Clouds Return: 5/7

After a week of good fortune, the Angels suffering returned, on and off the field. They closed out the first week of May dropping two of three to the Astros at the Big A after opening the week in identical fashion against the Mariners. Worse than the loss of two consecutive series at home was the unexpected news that left-handed pitcher Tyler Skaggs would miss the next 10-12 weeks with a Grade 2 right oblique strain. Skaggs’ injury was originally diagnosed as “right side tightness,” but an MRI over the weekend revealed the more serous nature of the injury. The loss of Skaggs, who missed the entire 2015 season after undergoing Tommy John surgery in August of ’14, means that the Angels rotation will now be composed of five right-handed pitchers–Matt Shoemaker, Ricky Nolasco, JC Ramirez, Jesse Chavez and the recently re-recalled Alex Meyer (Meyer took the loss in Thursday’s loss to the Mariners giving up 8 hits, 3 walks, and 6 earned runs in 4 innings of work. Though Meyer has top-notch velocity, his control has proven to be his Achilles heel in Minnesota, Salt Lake, and now in Anaheim). The Angels have few alternatives to add to the rotation beyond this group. Left-hander Nate Smith, perhaps their top minor league pitching prospect, might be given consideration within the next month or so, but for now, he is throwing in extended spring training at the Tempe Arizona complex having been sidelined with a forearm issue that prevented him from pitching in the Cactus League. Outside of a trade, the only other arms that are likely to be considered are Manny Banuelos, Troy Scribner, Luis Diaz, and Daniel Wright. Among this group, only Banuelos and Wright have Major League experience and only Wright has thrown for the Angels (3 games, 1 GS for the Angels this season. Wright has an unspectacular 5.54 ERA over 13.0 innings in ’17 and a career 1-5 record alongside a 6.13 ERA).

This past week, right-hander Doug Fister who pitched with limited success for the Astros last year held an open workout. The Angels gambled in signing Tim Lincecum under similar circumstances last year and that experiment failed badly. Lincecum was released and was not signed by another club this year.  Sadly, “The Freak’s” 2X Cy Young award career would appear to be over just ten years after it began with enormous promise and success.
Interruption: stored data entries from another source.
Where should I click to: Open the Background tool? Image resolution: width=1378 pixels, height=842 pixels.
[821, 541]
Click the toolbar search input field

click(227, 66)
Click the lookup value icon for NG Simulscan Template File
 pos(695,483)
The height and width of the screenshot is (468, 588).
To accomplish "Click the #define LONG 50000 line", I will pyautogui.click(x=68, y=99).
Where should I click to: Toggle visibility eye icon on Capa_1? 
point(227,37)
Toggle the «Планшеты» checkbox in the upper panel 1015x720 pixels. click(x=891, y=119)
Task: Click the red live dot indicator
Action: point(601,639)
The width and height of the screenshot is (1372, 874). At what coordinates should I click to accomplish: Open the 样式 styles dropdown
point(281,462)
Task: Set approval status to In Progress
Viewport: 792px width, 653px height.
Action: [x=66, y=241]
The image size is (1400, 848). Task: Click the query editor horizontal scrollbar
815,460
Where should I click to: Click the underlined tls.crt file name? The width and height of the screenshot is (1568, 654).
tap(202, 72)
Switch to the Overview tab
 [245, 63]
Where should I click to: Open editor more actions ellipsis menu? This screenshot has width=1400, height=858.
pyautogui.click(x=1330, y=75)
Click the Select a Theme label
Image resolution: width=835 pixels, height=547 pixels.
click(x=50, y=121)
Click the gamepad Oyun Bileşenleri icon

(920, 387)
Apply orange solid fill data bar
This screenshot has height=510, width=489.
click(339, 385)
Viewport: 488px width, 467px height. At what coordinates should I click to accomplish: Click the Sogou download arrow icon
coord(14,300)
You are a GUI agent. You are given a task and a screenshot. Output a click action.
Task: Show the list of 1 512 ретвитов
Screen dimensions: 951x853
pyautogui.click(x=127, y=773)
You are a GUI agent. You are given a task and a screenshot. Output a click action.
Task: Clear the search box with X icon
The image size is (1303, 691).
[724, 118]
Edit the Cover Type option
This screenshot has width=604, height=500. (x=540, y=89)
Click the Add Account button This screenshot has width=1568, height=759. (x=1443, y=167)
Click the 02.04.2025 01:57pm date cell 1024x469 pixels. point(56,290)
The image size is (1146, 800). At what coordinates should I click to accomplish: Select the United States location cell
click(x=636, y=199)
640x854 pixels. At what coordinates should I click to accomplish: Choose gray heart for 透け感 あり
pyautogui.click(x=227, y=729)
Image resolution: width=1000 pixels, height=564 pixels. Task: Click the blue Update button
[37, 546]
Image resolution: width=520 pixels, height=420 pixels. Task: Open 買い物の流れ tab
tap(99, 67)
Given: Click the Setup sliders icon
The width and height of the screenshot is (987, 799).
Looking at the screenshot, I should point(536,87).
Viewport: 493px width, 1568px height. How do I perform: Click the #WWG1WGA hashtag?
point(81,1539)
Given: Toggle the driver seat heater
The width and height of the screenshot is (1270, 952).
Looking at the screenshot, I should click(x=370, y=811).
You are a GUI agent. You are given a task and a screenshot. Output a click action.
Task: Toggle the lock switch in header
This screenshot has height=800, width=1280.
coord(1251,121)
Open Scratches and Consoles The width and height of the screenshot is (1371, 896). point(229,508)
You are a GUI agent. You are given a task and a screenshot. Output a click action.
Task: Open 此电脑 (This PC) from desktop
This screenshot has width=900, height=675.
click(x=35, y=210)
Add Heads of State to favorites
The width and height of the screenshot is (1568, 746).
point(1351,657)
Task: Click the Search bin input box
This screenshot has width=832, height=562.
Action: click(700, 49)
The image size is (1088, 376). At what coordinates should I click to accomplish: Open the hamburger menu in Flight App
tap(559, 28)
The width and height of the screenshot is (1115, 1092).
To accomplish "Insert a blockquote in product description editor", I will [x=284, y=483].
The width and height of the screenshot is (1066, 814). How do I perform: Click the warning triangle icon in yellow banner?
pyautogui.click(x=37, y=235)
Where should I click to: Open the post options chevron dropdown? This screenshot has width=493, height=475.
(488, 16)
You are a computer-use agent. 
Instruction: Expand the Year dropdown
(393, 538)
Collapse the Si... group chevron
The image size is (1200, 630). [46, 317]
If you’re wondering about whether ex-Angel Jered Weaver should have been resigned last winter, his efforts to date with the Padres should reassure you that the Angels were correct in allowing one of the greatest pitchers in Angels history to depart after the ’16 season. Weaver is 0-3 with the Padres and has an ERA over 5.50.  He leads the NL in home runs allowed with 12 and led the American League last year in this most embarrassing category.

For now, Anaheim fans may need to reserve their highest hopes for the hometown Ducks. Their recent comeback from a 3-0 deficit with slightly more than 3 minutes to go in the fifth playoff game against Edmonton at the Honda Center was a classic that will be remembered for generations. Unfortunately, for the Ducks to advance to the Western Conference finals, they’ll need a seventh game victory at home as they were destroyed by the Oilers on Sunday, 7-1. If the Ducks do come up short as they traditionally have in game 7’s (This is the fifth straight year Anaheim has played a game seven at home; they’ve dropped the past four), perhaps Getzlaf, Perry, and Kessler might consider holding open tryouts in hopes of joining the Halo’s rotation. For now, let’s pray the Ducks play on as clouds hover over the Big A.